Er streitet gegen die auch in seiner Partei inzwischen hochgehaltene Frauenquote, lehnt die Grundrente ab, preist den Vater der sozialen Marktwirtschaft, Ludwig Erhard, als Vorbild und tritt für einen wehrhaften Staat ein. Dieses Profil will er auch der CDU wiedergeben: „Die Menschen schätzen uns mehr, wenn wir zehn deutliche und feste Positionen haben, selbst wenn sie nur die Hälfte teilen, als wenn wir gar keine Positionen zeigen.“ Daher war er 2016 in der Ausländerpolitik gegen den „Doppelpaß“, den Kanzlerin Angela Merkel auf einem Parteitag beschließen lassen wollte. An der erfolgreichen Organisation einer Mehrheit gegen Merkels Projekt war Linnemann nicht ganz unschuldig.
So wortgewaltig er politisch auftritt, sein Privatleben läßt Linnemann privat. Man weiß, daß seine Eltern eine Buchhandlung hatten und er als Bankier weltweit im Einsatz war, ehe es ihn in die Politik zog. Jetzt soll Linnemann, „der letzte Ordnungspolitiker der CDU“ (Neue Zürcher Zeitung), für mehr Bewegung in einer träge gewordenen Partei sorgen. Als Vorsitzender der Programmkommission mußte Linnemann erleben, daß es auf von ihm einberufenen Regionalkonferenzen kaum Diskussionen gab, allenfalls Selbstbeweihräucherung.
Merz sendet mit der Entscheidung ein Signal an die Parteilinken
Merz hat mit dem jungen Generalsekretär
Linnemann ein Zeichen gegen die CDU-Ministerpräsidenten Hendrik Wüst (Nordrhein-Westfalen) und Daniel Günther (Schleswig-Holstein) gesetzt, die mit einer Kopie grüner Politik versuchen, die CDU der Zukunft zu verkörpern. Grün raus – Marktwirtschaft rein, soll dagegen die Botschaft der Personalie Linnemann werden.

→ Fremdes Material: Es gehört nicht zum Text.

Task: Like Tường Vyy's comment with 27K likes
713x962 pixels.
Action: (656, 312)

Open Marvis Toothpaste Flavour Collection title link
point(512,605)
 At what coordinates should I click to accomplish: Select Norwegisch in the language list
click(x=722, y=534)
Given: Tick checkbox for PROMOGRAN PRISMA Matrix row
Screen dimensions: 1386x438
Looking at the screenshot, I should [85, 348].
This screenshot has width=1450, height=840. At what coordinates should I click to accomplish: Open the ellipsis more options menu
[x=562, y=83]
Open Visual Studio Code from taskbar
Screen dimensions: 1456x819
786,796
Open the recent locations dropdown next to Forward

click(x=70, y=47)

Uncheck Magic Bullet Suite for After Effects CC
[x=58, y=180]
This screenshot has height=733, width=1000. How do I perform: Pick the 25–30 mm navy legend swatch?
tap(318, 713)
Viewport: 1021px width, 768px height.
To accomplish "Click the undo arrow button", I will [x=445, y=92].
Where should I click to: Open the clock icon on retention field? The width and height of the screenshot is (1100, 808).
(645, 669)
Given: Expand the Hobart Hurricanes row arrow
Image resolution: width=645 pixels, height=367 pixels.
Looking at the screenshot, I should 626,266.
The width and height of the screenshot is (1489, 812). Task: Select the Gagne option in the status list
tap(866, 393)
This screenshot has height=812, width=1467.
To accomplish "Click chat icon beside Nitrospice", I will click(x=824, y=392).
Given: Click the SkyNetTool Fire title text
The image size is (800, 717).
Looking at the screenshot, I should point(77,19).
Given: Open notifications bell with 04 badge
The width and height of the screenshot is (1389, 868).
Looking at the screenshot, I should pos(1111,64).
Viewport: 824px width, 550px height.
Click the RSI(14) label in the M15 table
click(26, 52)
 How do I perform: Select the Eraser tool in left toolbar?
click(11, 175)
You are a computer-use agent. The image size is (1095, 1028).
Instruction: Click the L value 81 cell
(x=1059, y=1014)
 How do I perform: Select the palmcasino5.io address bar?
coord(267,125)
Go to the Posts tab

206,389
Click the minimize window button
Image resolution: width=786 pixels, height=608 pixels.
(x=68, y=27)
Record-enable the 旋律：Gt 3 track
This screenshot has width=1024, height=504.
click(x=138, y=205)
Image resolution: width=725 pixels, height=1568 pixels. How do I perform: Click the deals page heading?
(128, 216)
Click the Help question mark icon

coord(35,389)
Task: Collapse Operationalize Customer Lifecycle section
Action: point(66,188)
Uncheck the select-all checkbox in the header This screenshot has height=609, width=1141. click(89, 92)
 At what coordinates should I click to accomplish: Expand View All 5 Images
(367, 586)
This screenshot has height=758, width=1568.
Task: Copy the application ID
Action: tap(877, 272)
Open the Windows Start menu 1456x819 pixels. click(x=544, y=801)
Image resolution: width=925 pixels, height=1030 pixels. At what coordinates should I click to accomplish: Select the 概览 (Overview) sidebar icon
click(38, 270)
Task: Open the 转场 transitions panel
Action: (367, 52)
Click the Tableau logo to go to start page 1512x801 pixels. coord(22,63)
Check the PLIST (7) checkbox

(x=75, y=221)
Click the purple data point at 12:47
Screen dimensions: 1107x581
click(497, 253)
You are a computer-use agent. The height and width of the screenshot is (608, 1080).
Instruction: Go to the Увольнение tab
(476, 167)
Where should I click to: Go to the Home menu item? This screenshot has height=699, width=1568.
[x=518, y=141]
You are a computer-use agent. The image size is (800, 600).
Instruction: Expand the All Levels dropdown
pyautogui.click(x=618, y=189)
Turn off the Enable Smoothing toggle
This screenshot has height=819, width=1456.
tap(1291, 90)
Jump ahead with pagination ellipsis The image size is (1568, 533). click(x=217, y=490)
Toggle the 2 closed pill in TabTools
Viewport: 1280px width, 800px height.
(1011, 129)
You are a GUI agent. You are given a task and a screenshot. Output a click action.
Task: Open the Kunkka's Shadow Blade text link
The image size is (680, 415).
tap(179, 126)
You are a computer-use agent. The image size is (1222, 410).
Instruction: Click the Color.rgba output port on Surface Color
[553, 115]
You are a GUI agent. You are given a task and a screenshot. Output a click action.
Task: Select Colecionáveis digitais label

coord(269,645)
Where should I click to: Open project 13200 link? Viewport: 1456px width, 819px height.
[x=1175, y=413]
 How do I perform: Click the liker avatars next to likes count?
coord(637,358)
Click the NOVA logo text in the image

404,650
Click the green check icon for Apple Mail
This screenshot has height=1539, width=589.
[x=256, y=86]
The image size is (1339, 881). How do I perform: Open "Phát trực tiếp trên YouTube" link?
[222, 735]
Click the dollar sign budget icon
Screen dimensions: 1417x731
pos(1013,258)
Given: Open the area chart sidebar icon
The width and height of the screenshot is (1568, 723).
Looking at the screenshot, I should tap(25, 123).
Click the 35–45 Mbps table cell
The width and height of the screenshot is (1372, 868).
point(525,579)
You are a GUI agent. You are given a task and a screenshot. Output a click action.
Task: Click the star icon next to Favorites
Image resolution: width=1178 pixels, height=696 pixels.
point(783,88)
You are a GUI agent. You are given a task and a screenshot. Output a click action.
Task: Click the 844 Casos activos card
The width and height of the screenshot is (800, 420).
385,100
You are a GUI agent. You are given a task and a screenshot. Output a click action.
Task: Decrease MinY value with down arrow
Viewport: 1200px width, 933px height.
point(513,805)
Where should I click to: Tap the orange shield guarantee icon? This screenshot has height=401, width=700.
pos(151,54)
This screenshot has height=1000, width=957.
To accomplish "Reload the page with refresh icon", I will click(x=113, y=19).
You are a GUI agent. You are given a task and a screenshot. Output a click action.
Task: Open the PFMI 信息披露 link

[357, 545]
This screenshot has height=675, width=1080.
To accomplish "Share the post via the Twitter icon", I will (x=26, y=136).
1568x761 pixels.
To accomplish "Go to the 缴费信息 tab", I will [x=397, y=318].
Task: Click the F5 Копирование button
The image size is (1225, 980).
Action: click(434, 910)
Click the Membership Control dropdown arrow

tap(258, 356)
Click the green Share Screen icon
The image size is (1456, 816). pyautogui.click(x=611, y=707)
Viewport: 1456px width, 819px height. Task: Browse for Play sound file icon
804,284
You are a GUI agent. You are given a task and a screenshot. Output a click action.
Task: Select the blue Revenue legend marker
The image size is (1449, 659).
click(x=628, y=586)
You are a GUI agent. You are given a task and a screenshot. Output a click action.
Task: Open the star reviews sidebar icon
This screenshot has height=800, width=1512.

Damit ist das nächste Problem beschrieben: Wenn die Umfragen so ähnlich bleiben wie derzeit und wenn selbst eine Große Koalition ohne Mehrheit wäre, würde Merz nur mit Hilfe der Grünen Kanzler werden können. Die Strategie des Parteivorsitzenden sieht daher wohl so aus: Mit Linnemann nach rechts blinken und laut hupen, tatsächlich aber den Anbiederungskurs an den grünen Zeitgeist unauffälliger als bisher fortsetzen.
Die „Brandmauer“ zur AfD ist außerdem Grundgesetz für Merz und Linnemann. Das Problem: In den neuen Ländern hat diese Mauer an vielen Stellen morsche Fundamente und könnte einstürzen. Kooperationen der CDU mit der AfD könnten beginnen. Das wiederum könnte
Spaltungskeime in der Union wachsen lassen. Daß das nicht passiert, wird die größte Herausforderung für Linnemann, der mit Worten allein nicht beizukommen sein wird.